▶ [Problem statement]: For the records below, print the lines from the line with "About This Website (50, 2409)" through the line with "Hava Durumu (167, 1684)" exactly as written; include both end lines and exclude the rest.

▶ [Data for analysis]:
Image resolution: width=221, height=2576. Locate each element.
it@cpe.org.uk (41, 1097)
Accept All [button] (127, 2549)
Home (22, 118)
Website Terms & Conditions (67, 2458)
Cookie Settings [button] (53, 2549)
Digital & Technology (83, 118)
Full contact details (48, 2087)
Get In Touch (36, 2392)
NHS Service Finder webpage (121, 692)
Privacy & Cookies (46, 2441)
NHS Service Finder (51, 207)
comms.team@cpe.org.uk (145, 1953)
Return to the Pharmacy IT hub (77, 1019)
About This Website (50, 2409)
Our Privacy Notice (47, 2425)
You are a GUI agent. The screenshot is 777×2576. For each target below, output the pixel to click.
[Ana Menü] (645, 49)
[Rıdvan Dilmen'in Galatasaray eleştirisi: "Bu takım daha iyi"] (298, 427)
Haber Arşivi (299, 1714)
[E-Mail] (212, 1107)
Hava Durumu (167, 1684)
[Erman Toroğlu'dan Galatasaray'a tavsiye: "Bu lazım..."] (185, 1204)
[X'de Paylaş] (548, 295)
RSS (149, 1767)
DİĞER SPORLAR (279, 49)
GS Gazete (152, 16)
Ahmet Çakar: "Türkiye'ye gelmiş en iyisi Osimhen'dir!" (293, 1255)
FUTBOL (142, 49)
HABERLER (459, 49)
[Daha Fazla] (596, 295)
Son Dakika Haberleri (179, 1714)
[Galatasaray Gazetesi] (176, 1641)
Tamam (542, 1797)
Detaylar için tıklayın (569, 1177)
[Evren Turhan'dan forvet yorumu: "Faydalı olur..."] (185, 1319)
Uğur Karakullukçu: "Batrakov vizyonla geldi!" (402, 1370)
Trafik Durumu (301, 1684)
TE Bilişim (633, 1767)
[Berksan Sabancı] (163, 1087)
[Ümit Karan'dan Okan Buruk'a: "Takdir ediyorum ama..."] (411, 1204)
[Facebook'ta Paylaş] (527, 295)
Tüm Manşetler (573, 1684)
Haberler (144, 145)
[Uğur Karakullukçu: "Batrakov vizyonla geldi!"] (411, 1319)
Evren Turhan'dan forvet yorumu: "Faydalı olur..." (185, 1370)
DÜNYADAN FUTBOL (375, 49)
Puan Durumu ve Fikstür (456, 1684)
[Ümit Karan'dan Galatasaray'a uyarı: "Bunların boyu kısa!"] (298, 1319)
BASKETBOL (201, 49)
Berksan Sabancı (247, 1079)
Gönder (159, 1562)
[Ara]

▶ [Expected answer]:
About This Website (50, 2409)
Our Privacy Notice (47, 2425)
You are a GUI agent. The screenshot is 777×2576. For each target below, output the pixel to click.
[Ana Menü] (645, 49)
[Rıdvan Dilmen'in Galatasaray eleştirisi: "Bu takım daha iyi"] (298, 427)
Haber Arşivi (299, 1714)
[E-Mail] (212, 1107)
Hava Durumu (167, 1684)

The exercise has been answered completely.